# Work instructions:
Rewrite the records below, changing every occurrence of "Where should I click to" to "Where do I click to" and leaving everything else unchanged.

Records from a data collection

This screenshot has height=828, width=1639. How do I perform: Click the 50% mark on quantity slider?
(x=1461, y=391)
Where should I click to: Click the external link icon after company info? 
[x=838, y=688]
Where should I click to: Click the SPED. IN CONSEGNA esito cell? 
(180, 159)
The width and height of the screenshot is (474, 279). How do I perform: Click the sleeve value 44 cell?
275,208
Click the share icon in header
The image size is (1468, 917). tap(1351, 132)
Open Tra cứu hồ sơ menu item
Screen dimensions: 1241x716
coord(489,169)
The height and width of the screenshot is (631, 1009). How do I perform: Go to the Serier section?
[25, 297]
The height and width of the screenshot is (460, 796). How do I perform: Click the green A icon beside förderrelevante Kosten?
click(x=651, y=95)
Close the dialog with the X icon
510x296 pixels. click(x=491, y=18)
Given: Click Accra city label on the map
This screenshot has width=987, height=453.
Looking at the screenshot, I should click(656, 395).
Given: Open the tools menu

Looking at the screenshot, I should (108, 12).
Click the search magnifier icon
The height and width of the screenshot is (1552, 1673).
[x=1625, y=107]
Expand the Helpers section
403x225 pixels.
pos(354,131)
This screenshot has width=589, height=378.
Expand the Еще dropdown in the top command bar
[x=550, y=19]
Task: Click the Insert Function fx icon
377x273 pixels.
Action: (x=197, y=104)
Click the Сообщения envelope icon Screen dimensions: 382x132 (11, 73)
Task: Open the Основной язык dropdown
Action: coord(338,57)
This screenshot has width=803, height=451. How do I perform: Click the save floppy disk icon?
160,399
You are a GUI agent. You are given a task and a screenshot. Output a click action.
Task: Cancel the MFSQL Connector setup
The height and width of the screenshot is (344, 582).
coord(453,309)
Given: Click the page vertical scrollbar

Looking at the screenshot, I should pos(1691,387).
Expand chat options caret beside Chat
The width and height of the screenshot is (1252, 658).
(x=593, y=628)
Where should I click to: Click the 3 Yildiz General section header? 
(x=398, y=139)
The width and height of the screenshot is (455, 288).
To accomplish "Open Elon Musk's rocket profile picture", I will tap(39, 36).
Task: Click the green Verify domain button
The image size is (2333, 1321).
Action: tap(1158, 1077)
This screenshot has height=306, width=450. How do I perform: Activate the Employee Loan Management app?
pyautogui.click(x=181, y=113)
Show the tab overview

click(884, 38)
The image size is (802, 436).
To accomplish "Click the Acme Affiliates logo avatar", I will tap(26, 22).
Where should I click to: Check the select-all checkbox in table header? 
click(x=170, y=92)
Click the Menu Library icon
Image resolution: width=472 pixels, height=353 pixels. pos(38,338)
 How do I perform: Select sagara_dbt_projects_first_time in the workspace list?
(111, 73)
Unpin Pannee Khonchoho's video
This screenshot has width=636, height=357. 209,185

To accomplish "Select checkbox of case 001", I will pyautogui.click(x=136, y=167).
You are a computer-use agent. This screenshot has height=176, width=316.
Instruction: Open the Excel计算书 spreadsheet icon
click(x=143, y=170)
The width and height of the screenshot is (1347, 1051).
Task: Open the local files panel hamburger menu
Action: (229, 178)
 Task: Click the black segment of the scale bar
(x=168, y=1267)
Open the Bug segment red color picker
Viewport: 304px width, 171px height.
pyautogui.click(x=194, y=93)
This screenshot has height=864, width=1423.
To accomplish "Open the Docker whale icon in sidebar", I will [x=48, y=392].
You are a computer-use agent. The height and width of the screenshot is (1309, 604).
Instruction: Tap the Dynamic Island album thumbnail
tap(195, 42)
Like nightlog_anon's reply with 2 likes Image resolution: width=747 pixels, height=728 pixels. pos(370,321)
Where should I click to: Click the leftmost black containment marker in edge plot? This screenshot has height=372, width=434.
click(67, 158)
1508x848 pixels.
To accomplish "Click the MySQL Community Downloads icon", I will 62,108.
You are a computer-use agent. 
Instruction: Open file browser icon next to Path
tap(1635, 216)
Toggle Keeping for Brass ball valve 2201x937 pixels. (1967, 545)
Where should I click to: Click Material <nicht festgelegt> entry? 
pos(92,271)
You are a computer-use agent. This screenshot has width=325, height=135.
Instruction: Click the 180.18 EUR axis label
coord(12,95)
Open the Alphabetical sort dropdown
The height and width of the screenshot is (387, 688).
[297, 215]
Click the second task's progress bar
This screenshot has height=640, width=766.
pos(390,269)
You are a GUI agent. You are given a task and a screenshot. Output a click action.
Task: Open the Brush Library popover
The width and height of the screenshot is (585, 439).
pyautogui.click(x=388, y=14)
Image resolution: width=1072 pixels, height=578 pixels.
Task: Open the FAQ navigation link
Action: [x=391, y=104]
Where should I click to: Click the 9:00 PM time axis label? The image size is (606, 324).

# Task response:
This screenshot has height=828, width=1639. How do I perform: Click the 50% mark on quantity slider?
(x=1461, y=391)
Where do I click to: Click the external link icon after company info? 
[x=838, y=688]
Where do I click to: Click the SPED. IN CONSEGNA esito cell? 
(180, 159)
The width and height of the screenshot is (474, 279). How do I perform: Click the sleeve value 44 cell?
275,208
Click the share icon in header
The image size is (1468, 917). tap(1351, 132)
Open Tra cứu hồ sơ menu item
Screen dimensions: 1241x716
coord(489,169)
The height and width of the screenshot is (631, 1009). How do I perform: Go to the Serier section?
[25, 297]
The height and width of the screenshot is (460, 796). How do I perform: Click the green A icon beside förderrelevante Kosten?
click(x=651, y=95)
Close the dialog with the X icon
510x296 pixels. click(x=491, y=18)
Given: Click Accra city label on the map
This screenshot has width=987, height=453.
Looking at the screenshot, I should click(656, 395).
Given: Open the tools menu

Looking at the screenshot, I should (108, 12).
Click the search magnifier icon
The height and width of the screenshot is (1552, 1673).
[x=1625, y=107]
Expand the Helpers section
403x225 pixels.
pos(354,131)
This screenshot has width=589, height=378.
Expand the Еще dropdown in the top command bar
[x=550, y=19]
Task: Click the Insert Function fx icon
377x273 pixels.
Action: (x=197, y=104)
Click the Сообщения envelope icon Screen dimensions: 382x132 (11, 73)
Task: Open the Основной язык dropdown
Action: coord(338,57)
This screenshot has width=803, height=451. How do I perform: Click the save floppy disk icon?
160,399
You are a GUI agent. You are given a task and a screenshot. Output a click action.
Task: Cancel the MFSQL Connector setup
The height and width of the screenshot is (344, 582).
coord(453,309)
Given: Click the page vertical scrollbar

Looking at the screenshot, I should pos(1691,387).
Expand chat options caret beside Chat
The width and height of the screenshot is (1252, 658).
(x=593, y=628)
Where do I click to: Click the 3 Yildiz General section header? 
(x=398, y=139)
The width and height of the screenshot is (455, 288).
To accomplish "Open Elon Musk's rocket profile picture", I will tap(39, 36).
Task: Click the green Verify domain button
The image size is (2333, 1321).
Action: tap(1158, 1077)
This screenshot has height=306, width=450. How do I perform: Activate the Employee Loan Management app?
pyautogui.click(x=181, y=113)
Show the tab overview

click(884, 38)
The image size is (802, 436).
To accomplish "Click the Acme Affiliates logo avatar", I will tap(26, 22).
Where do I click to: Check the select-all checkbox in table header? 
click(x=170, y=92)
Click the Menu Library icon
Image resolution: width=472 pixels, height=353 pixels. pos(38,338)
 How do I perform: Select sagara_dbt_projects_first_time in the workspace list?
(111, 73)
Unpin Pannee Khonchoho's video
This screenshot has width=636, height=357. 209,185

To accomplish "Select checkbox of case 001", I will pyautogui.click(x=136, y=167).
You are a computer-use agent. This screenshot has height=176, width=316.
Instruction: Open the Excel计算书 spreadsheet icon
click(x=143, y=170)
The width and height of the screenshot is (1347, 1051).
Task: Open the local files panel hamburger menu
Action: (229, 178)
 Task: Click the black segment of the scale bar
(x=168, y=1267)
Open the Bug segment red color picker
Viewport: 304px width, 171px height.
pyautogui.click(x=194, y=93)
This screenshot has height=864, width=1423.
To accomplish "Open the Docker whale icon in sidebar", I will [x=48, y=392].
You are a computer-use agent. The height and width of the screenshot is (1309, 604).
Instruction: Tap the Dynamic Island album thumbnail
tap(195, 42)
Like nightlog_anon's reply with 2 likes Image resolution: width=747 pixels, height=728 pixels. pos(370,321)
Where do I click to: Click the leftmost black containment marker in edge plot? This screenshot has height=372, width=434.
click(67, 158)
1508x848 pixels.
To accomplish "Click the MySQL Community Downloads icon", I will 62,108.
You are a computer-use agent. 
Instruction: Open file browser icon next to Path
tap(1635, 216)
Toggle Keeping for Brass ball valve 2201x937 pixels. (1967, 545)
Where do I click to: Click Material <nicht festgelegt> entry? 
pos(92,271)
You are a computer-use agent. This screenshot has width=325, height=135.
Instruction: Click the 180.18 EUR axis label
coord(12,95)
Open the Alphabetical sort dropdown
The height and width of the screenshot is (387, 688).
[297, 215]
Click the second task's progress bar
This screenshot has height=640, width=766.
pos(390,269)
You are a GUI agent. You are given a task and a screenshot. Output a click action.
Task: Open the Brush Library popover
The width and height of the screenshot is (585, 439).
pyautogui.click(x=388, y=14)
Image resolution: width=1072 pixels, height=578 pixels.
Task: Open the FAQ navigation link
Action: [x=391, y=104]
Where do I click to: Click the 9:00 PM time axis label? The image size is (606, 324).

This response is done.